■ What is being asked ■
Output each entry verbatim and exclude every picture from it.

■ Working data ■
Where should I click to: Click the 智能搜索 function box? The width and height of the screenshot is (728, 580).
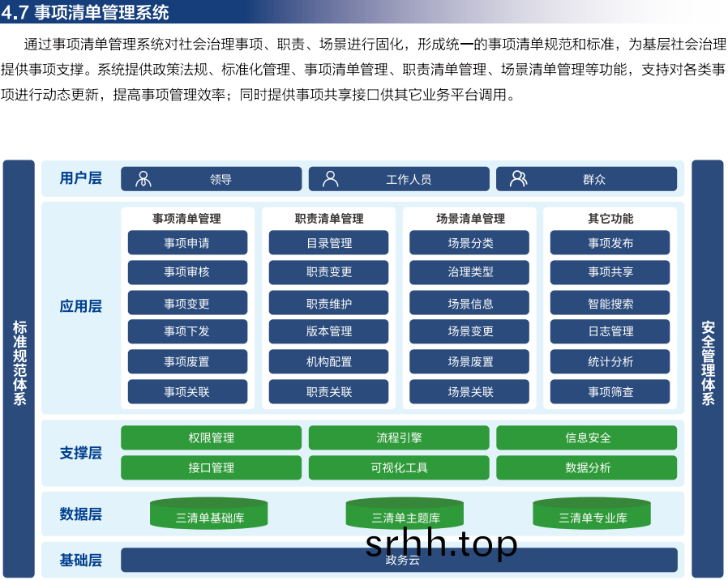tap(610, 304)
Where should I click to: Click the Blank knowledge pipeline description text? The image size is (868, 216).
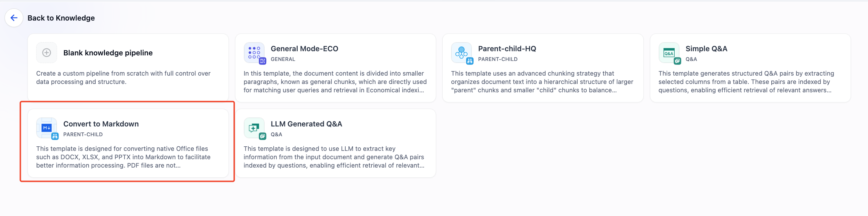tap(123, 78)
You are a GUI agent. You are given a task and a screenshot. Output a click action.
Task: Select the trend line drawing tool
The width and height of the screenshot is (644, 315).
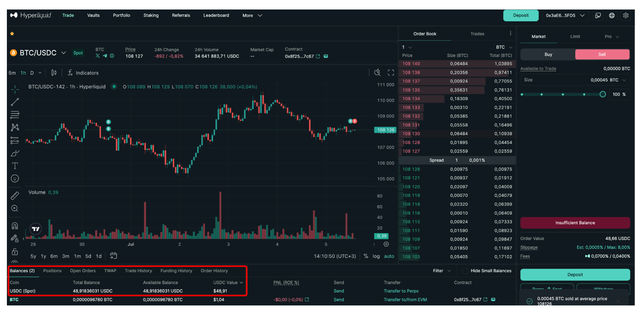click(x=15, y=102)
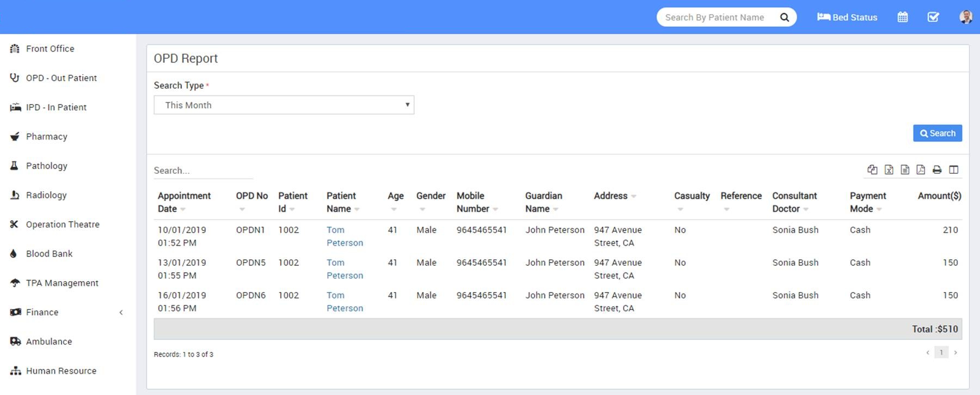Open Pharmacy from sidebar

47,137
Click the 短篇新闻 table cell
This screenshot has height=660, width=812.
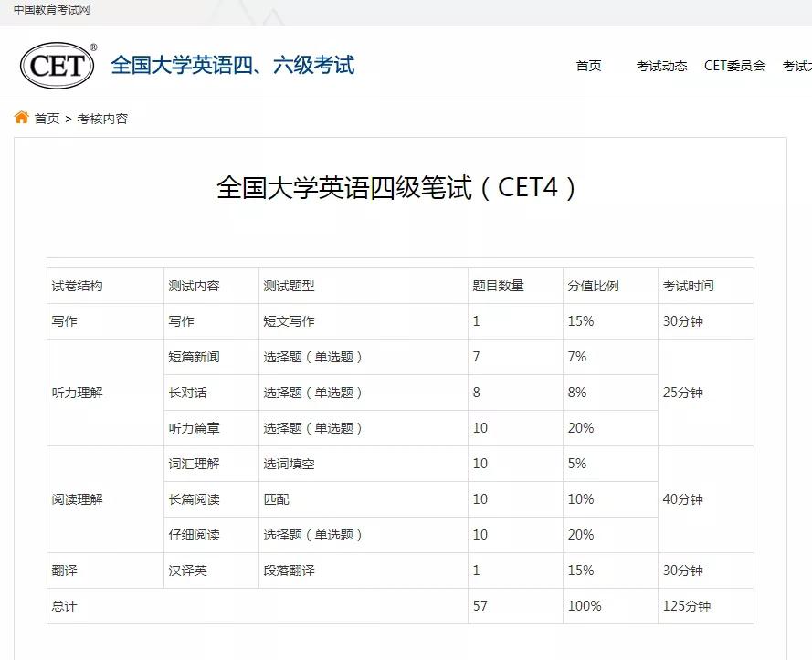pyautogui.click(x=194, y=357)
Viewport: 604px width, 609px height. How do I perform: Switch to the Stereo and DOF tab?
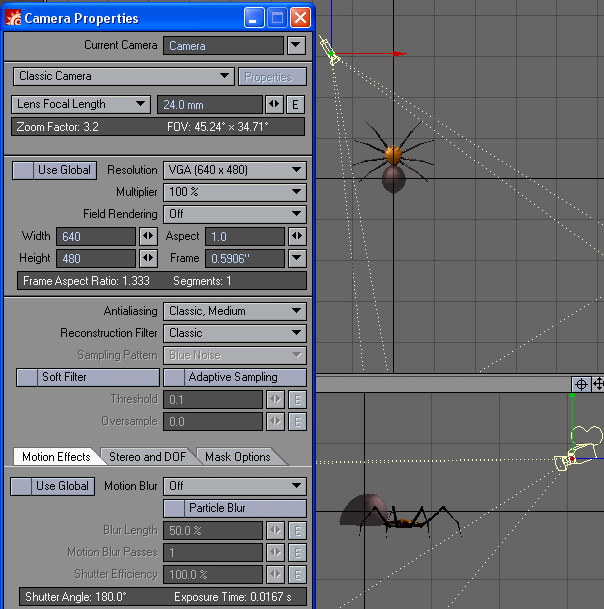point(147,457)
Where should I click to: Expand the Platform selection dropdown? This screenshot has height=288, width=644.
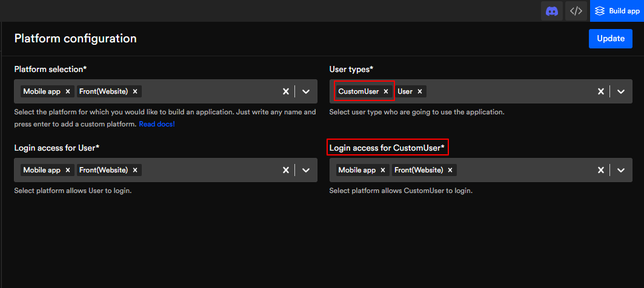pyautogui.click(x=306, y=91)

■ Exercise result ■
Where should I click to: Click the 智能搜索 function box? The width and height of the screenshot is (728, 580).
tap(610, 304)
Where should I click to: Click the Blank knowledge pipeline description text? The image size is (868, 216).
tap(123, 78)
You are a GUI agent. You are given a task and a screenshot. Output a click action.
Task: Select the trend line drawing tool
The width and height of the screenshot is (644, 315).
click(x=15, y=102)
Open Pharmacy from sidebar

47,137
Click the 短篇新闻 table cell
This screenshot has height=660, width=812.
pyautogui.click(x=194, y=357)
Viewport: 604px width, 609px height. How do I perform: Switch to the Stereo and DOF tab?
point(147,457)
Where should I click to: Expand the Platform selection dropdown? This screenshot has height=288, width=644.
pyautogui.click(x=306, y=91)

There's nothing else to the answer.